Study: UV lamp dangers during manicures

Dr. Sapna Parikh reports on UV lights used in nail salons and whether they can cause cancer. (WABC)
May 3, 2014 6:48:32 AM PDT
There's no doubt gel manicures give you perfectly polished nails. But the ultraviolet light used to dry and cure the polish has come under scrutiny, does it raise the risk of skin cancer?

A small new study published in the journal of the American Medical Association compares 17 UV lamps from commercial salons.

The researchers wanted to know how many trips to the nail salon it would take to potentially raise your risk of cancer?

On average, they found it takes about 12 manicures to the reach the level of ultraviolet exposure known to damage DNA.

But there was a huge variation in the lamps (for one it took only 8 visits to cause damage, for another 208) some emit more UV light, others much less.

But the research confirms the overall risk of skin cancer is low so how worried should you be?

If you're someone who goes to the salon every week and gets a gel manicure or another treatment using a UV light, then for you a little UV protection might be worth it.

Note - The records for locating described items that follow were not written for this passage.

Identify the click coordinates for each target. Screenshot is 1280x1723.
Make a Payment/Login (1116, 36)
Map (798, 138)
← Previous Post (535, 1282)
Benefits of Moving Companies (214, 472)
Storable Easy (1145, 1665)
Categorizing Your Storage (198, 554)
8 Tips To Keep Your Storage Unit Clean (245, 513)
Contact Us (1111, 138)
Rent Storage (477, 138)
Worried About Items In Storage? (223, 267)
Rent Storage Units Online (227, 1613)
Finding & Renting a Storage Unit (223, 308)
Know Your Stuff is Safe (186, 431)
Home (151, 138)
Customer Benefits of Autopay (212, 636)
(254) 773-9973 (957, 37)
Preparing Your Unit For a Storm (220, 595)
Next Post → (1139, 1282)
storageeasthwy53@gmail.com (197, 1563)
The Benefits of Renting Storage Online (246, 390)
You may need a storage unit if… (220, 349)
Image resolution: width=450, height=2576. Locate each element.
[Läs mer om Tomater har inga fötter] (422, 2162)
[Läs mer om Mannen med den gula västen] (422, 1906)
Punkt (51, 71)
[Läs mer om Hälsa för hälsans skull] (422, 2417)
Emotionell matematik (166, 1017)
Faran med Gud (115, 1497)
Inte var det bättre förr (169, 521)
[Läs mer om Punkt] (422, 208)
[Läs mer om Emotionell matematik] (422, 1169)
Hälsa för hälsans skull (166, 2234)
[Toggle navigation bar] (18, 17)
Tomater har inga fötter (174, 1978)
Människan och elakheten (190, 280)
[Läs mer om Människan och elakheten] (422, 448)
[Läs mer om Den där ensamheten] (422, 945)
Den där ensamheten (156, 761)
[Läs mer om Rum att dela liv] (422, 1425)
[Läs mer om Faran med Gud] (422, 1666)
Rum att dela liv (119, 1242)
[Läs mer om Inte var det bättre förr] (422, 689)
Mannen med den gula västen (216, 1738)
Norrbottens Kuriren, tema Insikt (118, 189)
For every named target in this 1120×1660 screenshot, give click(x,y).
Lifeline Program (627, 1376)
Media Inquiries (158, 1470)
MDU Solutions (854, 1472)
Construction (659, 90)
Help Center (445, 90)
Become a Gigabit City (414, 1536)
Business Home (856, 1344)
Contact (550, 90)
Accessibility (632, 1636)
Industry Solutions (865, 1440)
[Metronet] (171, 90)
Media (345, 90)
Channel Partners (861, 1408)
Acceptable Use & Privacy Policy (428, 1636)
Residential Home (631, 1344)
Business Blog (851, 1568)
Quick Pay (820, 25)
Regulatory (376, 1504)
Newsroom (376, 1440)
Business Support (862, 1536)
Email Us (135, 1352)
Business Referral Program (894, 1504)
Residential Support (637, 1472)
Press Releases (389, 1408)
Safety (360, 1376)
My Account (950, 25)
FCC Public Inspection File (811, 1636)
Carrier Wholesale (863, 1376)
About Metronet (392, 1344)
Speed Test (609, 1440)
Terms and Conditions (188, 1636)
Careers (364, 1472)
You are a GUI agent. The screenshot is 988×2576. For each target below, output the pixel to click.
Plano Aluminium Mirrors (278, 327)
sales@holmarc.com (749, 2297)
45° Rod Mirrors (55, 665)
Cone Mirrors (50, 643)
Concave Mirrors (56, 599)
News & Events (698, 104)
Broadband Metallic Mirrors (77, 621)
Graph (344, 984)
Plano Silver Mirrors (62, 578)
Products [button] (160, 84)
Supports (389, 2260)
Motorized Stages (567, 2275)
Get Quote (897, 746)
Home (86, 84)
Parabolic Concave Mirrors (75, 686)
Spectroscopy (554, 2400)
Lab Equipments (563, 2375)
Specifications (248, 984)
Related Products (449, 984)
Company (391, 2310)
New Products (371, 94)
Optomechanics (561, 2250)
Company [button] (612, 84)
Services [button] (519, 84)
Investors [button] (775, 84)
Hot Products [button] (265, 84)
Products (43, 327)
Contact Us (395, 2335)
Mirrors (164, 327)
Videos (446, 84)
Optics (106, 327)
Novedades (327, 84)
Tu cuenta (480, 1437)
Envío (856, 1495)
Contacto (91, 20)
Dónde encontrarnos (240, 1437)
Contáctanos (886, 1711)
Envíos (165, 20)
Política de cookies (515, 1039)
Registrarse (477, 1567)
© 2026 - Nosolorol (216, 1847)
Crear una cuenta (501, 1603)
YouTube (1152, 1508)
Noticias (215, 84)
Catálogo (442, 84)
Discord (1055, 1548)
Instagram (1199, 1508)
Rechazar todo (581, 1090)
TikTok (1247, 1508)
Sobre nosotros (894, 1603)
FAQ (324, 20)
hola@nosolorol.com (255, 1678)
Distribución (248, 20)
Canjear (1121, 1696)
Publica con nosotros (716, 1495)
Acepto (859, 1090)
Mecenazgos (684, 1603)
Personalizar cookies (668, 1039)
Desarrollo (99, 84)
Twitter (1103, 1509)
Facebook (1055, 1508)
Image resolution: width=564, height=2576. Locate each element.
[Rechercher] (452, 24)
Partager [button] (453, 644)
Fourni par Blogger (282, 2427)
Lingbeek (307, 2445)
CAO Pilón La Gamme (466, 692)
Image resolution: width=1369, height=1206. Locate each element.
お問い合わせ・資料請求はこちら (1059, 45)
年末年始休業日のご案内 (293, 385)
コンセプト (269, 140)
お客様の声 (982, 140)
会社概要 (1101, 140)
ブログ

You can try UV blocking manicure gloves or just throw some sunscreen in your purse.

"If you put sunscreen on your way into the salon it's all going to come off when they do the manicure and wash your hands, but if you maybe take some with you and maybe ask your manicurist to put the sunscreen on for you at the end of the manicure then you would be protected under the light," said Dr. Melissa Piliang a dermatologist, Cleveland Clinic.

Your hands will also be protected from premature aging and wrinkles.